BEGIN Records provided

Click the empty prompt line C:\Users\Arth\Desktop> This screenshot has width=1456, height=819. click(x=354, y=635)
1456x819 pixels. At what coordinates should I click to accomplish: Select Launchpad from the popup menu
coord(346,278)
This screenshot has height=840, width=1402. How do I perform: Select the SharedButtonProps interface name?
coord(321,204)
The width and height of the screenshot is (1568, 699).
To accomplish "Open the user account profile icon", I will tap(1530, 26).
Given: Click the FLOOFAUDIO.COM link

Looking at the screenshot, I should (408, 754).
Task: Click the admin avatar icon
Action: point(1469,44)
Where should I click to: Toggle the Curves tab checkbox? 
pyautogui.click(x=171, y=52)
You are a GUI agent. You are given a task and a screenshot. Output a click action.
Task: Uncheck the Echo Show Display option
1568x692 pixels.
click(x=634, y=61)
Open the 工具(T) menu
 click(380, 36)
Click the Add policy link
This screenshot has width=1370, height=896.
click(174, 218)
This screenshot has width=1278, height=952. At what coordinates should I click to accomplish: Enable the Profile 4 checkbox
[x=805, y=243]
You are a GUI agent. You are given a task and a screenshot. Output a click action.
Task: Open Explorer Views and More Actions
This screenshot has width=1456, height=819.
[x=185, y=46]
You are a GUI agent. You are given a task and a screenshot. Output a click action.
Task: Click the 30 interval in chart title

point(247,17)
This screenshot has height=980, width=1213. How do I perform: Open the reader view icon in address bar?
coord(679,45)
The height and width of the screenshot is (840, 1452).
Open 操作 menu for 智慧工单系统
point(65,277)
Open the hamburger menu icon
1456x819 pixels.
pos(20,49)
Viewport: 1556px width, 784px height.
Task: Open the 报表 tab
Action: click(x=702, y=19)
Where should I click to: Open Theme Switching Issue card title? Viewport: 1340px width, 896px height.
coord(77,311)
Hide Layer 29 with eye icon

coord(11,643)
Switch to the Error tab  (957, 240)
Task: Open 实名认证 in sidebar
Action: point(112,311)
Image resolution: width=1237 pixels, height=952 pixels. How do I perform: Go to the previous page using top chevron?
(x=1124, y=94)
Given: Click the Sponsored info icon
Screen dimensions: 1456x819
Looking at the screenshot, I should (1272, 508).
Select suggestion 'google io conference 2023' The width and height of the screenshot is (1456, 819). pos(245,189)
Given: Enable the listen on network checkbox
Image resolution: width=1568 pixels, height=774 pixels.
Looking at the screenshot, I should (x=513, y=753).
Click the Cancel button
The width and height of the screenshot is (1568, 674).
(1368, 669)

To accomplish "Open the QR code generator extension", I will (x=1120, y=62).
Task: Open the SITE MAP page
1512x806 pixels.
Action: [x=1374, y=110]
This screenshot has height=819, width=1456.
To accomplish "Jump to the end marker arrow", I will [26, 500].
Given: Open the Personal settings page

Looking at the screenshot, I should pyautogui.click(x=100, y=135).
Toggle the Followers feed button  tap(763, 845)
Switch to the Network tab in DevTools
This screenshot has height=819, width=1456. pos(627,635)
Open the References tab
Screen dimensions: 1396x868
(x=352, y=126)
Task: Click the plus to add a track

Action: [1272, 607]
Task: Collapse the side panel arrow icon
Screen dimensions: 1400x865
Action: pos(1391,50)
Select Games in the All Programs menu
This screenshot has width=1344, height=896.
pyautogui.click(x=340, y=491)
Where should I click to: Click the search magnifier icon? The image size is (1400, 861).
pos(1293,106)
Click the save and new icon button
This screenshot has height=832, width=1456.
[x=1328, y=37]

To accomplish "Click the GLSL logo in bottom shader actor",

END Records provided

→ Work to be completed
Please give all the lines above again, exactly as they read.

→ Result
Click the empty prompt line C:\Users\Arth\Desktop> This screenshot has width=1456, height=819. click(x=354, y=635)
1456x819 pixels. At what coordinates should I click to accomplish: Select Launchpad from the popup menu
coord(346,278)
This screenshot has height=840, width=1402. How do I perform: Select the SharedButtonProps interface name?
coord(321,204)
The width and height of the screenshot is (1568, 699).
To accomplish "Open the user account profile icon", I will tap(1530, 26).
Given: Click the FLOOFAUDIO.COM link

Looking at the screenshot, I should (408, 754).
Task: Click the admin avatar icon
Action: point(1469,44)
Where should I click to: Toggle the Curves tab checkbox? 
pyautogui.click(x=171, y=52)
You are a GUI agent. You are given a task and a screenshot. Output a click action.
Task: Uncheck the Echo Show Display option
1568x692 pixels.
click(x=634, y=61)
Open the 工具(T) menu
 click(380, 36)
Click the Add policy link
This screenshot has width=1370, height=896.
click(174, 218)
This screenshot has width=1278, height=952. At what coordinates should I click to accomplish: Enable the Profile 4 checkbox
[x=805, y=243]
You are a GUI agent. You are given a task and a screenshot. Output a click action.
Task: Open Explorer Views and More Actions
This screenshot has width=1456, height=819.
[x=185, y=46]
You are a GUI agent. You are given a task and a screenshot. Output a click action.
Task: Click the 30 interval in chart title

point(247,17)
This screenshot has height=980, width=1213. How do I perform: Open the reader view icon in address bar?
coord(679,45)
The height and width of the screenshot is (840, 1452).
Open 操作 menu for 智慧工单系统
point(65,277)
Open the hamburger menu icon
1456x819 pixels.
pos(20,49)
Viewport: 1556px width, 784px height.
Task: Open the 报表 tab
Action: click(x=702, y=19)
Where should I click to: Open Theme Switching Issue card title? Viewport: 1340px width, 896px height.
coord(77,311)
Hide Layer 29 with eye icon

coord(11,643)
Switch to the Error tab  (957, 240)
Task: Open 实名认证 in sidebar
Action: point(112,311)
Image resolution: width=1237 pixels, height=952 pixels. How do I perform: Go to the previous page using top chevron?
(x=1124, y=94)
Given: Click the Sponsored info icon
Screen dimensions: 1456x819
Looking at the screenshot, I should (1272, 508).
Select suggestion 'google io conference 2023' The width and height of the screenshot is (1456, 819). pos(245,189)
Given: Enable the listen on network checkbox
Image resolution: width=1568 pixels, height=774 pixels.
Looking at the screenshot, I should (x=513, y=753).
Click the Cancel button
The width and height of the screenshot is (1568, 674).
(1368, 669)

To accomplish "Open the QR code generator extension", I will (x=1120, y=62).
Task: Open the SITE MAP page
1512x806 pixels.
Action: [x=1374, y=110]
This screenshot has height=819, width=1456.
To accomplish "Jump to the end marker arrow", I will [26, 500].
Given: Open the Personal settings page

Looking at the screenshot, I should pyautogui.click(x=100, y=135).
Toggle the Followers feed button  tap(763, 845)
Switch to the Network tab in DevTools
This screenshot has height=819, width=1456. pos(627,635)
Open the References tab
Screen dimensions: 1396x868
(x=352, y=126)
Task: Click the plus to add a track

Action: [1272, 607]
Task: Collapse the side panel arrow icon
Screen dimensions: 1400x865
Action: pos(1391,50)
Select Games in the All Programs menu
This screenshot has width=1344, height=896.
pyautogui.click(x=340, y=491)
Where should I click to: Click the search magnifier icon? The image size is (1400, 861).
pos(1293,106)
Click the save and new icon button
This screenshot has height=832, width=1456.
[x=1328, y=37]

To accomplish "Click the GLSL logo in bottom shader actor",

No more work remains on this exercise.